Transformer is a deep learning model introduced in the 2017 research paper ‘Attention is All You Need’ by Vaswani et al. Later, many state-of-the-art natural language models, such as BERT, GPT, and T5, were developed based on the Transformer architecture.
Why Transformers Over RNNs?
Sequential Processing
Unlike earlier models such as RNN and LSTM, Transformers completely relies on the attention mechanism. We will discuss the attention mechanism later.
A recurrent neural network (RNN) can process only one step at a time. This means only one word can be handled at a time in a sentence, so in order to understand the context of the current processing word all the previous words must be remembered. Therefore, RNN network training is very slow especially if long sequences are given.
But transformers can process multiple words in a sentence at the same time without needing to handle each word individually. This allows transformers to be trained much faster compared to training RNN. Imagine you are reading a book, RNN processes each word or sentence in it while the transformer scans the entire page once and identifies the relationships between the words or sentences in it.
Vanishing Gradient Problem
When doing RNN training, we will use the method called backpropagation, which will calculate the gradients and propagate backward through the network.

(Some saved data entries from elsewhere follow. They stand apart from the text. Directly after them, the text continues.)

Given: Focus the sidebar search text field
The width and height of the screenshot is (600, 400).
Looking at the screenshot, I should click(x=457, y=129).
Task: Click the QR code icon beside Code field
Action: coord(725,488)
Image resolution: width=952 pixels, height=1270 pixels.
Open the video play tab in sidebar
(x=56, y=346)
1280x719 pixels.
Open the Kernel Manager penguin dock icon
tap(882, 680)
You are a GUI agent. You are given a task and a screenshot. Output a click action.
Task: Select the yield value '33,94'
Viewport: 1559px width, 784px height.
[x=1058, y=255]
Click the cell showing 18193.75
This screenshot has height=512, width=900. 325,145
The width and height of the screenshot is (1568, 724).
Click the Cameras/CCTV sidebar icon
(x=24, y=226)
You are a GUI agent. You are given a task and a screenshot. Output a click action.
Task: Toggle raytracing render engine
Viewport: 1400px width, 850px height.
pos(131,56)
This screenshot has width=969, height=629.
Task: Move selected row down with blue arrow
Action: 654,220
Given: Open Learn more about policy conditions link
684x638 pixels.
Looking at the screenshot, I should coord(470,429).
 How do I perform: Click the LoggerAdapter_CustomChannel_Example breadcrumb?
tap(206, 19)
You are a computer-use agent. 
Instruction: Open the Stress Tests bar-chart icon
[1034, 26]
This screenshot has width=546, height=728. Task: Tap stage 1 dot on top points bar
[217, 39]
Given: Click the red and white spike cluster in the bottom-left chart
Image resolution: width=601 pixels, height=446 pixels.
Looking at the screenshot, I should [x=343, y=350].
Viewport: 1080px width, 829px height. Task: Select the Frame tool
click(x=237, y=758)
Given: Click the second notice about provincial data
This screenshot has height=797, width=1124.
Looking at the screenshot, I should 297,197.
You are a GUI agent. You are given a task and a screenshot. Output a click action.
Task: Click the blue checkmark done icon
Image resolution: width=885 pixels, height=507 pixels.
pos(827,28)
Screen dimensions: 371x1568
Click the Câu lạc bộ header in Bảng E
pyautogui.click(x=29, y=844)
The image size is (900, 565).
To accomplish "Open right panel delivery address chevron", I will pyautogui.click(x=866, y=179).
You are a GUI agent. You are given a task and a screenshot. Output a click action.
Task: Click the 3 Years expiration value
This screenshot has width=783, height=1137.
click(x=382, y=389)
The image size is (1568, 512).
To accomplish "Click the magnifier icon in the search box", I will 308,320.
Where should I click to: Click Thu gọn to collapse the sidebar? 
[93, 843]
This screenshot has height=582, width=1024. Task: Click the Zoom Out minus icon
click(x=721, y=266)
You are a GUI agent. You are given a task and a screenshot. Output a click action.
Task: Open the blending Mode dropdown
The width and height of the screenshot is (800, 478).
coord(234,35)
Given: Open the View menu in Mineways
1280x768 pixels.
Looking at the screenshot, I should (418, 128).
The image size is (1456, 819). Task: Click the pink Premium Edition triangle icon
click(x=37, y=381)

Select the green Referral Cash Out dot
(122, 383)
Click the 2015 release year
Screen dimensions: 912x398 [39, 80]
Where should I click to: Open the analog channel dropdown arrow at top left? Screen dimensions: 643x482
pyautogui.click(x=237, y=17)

When dealing with long sequences in RNN training, the gradients calculated in backpropagation will be very small. The small gradients calculated become smaller(become vanish) as the backpropagation is repeated many times, which makes it even more difficult for the network to learn and remember the earlier information in the sequence.
Calculating gradients and things like math behind Vanishing Gradients are not explained in depth here, knowledge about them can be obtained in deep learning.
The Transformer Architecture: An Overview
Transformer follows encoder-decoder structure. Both encoder and decoder have multiple layers within them (usually 6). Each of those layers has subcomponents like Multi-head attention and feed forward network.
- Encoder (Left): Reads input data and converts into a format so that its meaning can be captured.
- Decoder (Right): The job of the decoder is to convert the information from the encoder into the required output.
Encoder
An encoder reads the input data (like a sentence) and converts it into a format that allowing it to capture the relationships between the words.
Let’s say, A person reading a sentence and understanding the relationship between words in it (Encoder). Then they can be explained to someone else (Decoder).
The Encoder is made up of many identical layers (usually 6). Each of these layers has 2 main components.
- Multi-head Self-Attention Mechanism
- Feed-Forward Network (FFN)
In addition to these, there are other key components that help these layers work better.
- Positional Encoding
- Residual Connections and Layer Normalization
Input Embedding
In input embedding, each word in the input sequence or sentence is mapped to a high-dimensional vector of numbers. We call these as ’embeddings’ and they contain the semantic information of those words.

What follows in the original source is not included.